* Begin Article *

Math Underlying a two‐way ANOVA - Private-Projects237/Statistics GitHub Wiki

Overview

Here we will be taking a look at the math that underlies a two-way ANOVA. Additionally we will create a function that will be able to spit out step by step the calculation for each part.

Underlying Math Behind a Two-Way ANOVA

We are essentially taking the variance of the outcome and then identifying what proportion of the outcome is explained by the factors in the model vs what is not. To do this we need to calculate five types of sums of squares:

  1. Total Sums of Squares
  2. Sums of Squares for FactorA
  3. Sums of Squares for FactorB
  4. Sums of Squares for FactorA x FactorB
  5. Residual (Error) Sums of Squares

Then we will need to calculate four types of degrees of freedom:

  1. Degrees of Freedom for FactorA
  2. Degrees of Freedom for FactorB
  3. Degrees of Freedom for the A x B Interaction
  4. Degrees of Freedom for the Residuals

Then we will use the Sum of Squares and Degrees of Freedom to Calculate Mean Squares

  1. Mean Squares for FactorA
  2. Mean Squares for FactorB
  3. Mean Squares for the A x B Interaction
  4. Mean Squares for the Residuals

Lastly we will use the Mean Squares to calculate the F statistic

  1. F for FactorA
  2. F for FactorB
  3. F for the A x B Interaction

Custom Function

The function below is pretty big but we will be breaking down its components to explain exactly how it is calculating each component needed for the ANOVA results. We can essentially calculate everything except the p-values.

* End Article *

> _Task requirements_
[A] Reproduce a passage from the two-way ANOVA article, from "The function below" up to and including "except the p-values.".
[B] Resume the two-way ANOVA article from the point where it stops.

* Begin Source material *

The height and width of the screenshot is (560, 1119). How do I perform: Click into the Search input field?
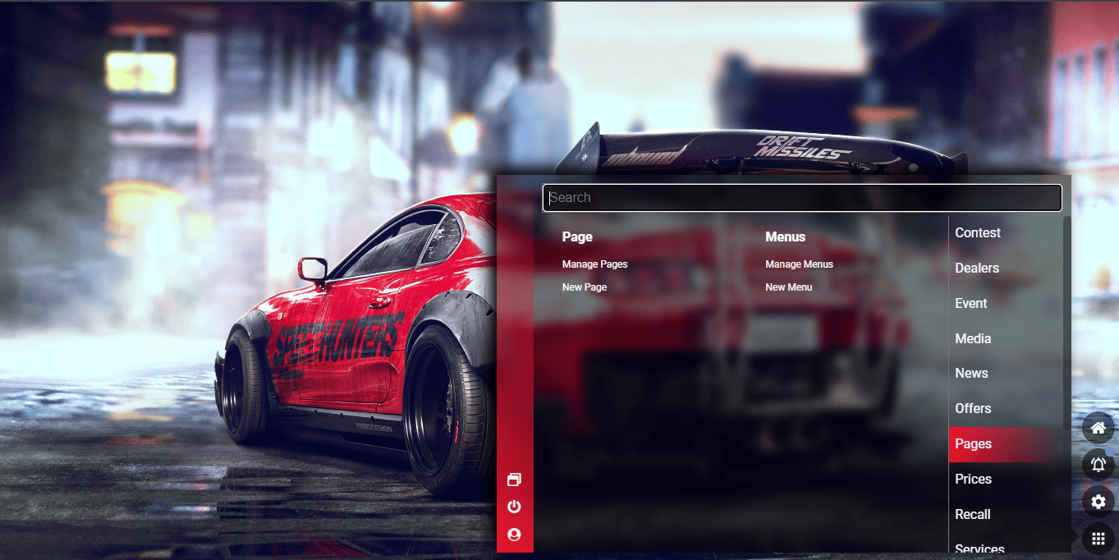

* End Source material *

> _Responses by task_
[A]
The function below is pretty big but we will be breaking down its components to explain exactly how it is calculating each component needed for the ANOVA results. We can essentially calculate everything except the p-values.

[B]
Comprehensive_two_way_ANOVA <- function(Outcome,FactorA, FactorB){
  
  # Generate a dataset
  dat <- data.frame(Outcome, FactorA, FactorB)
  
  # Calculate all the means needed for the ANOVA
  grand_mean = mean(Outcome)
  FactorA_means <- aggregate(Outcome~FactorA, dat, mean)
  FactorB_means <- aggregate(Outcome~FactorB, dat, mean)
  cell_means <- aggregate(Outcome~FactorA + FactorB, dat, mean)
  
  # Combine the calculated means into one dataset plus sample size
  df <- cell_means %>%
    rename(cell_means = Outcome) %>%
    mutate(grand_mean = grand_mean) %>%
    left_join(FactorA_means %>% rename(FactorA_mean = Outcome), by = "FactorA") %>%
    left_join(FactorB_means %>% rename(FactorB_mean = Outcome), by = "FactorB") %>%
    left_join(
      dat %>%
        group_by(FactorA, FactorB) %>%
        summarise(n = n(), .groups = "drop"),
      by = c("FactorA", "FactorB")
    )
  
  # Calculate the sums of squares
  SS_total <- sum((Outcome - grand_mean)^2)

  # Calculate SS of squares individaually
  df2 <- df %>%
    group_by(FactorA) %>%
    reframe(n = sum(n),
              FactorA_mean, 
              grand_mean) %>%
    unique %>%
    mutate(
      mean_diff = FactorA_mean - grand_mean,
      mean_diff_sq = mean_diff^2,
      mean_diff_sq_x_n = mean_diff_sq * n,
      FactorA_SS = sum(mean_diff_sq_x_n)
    )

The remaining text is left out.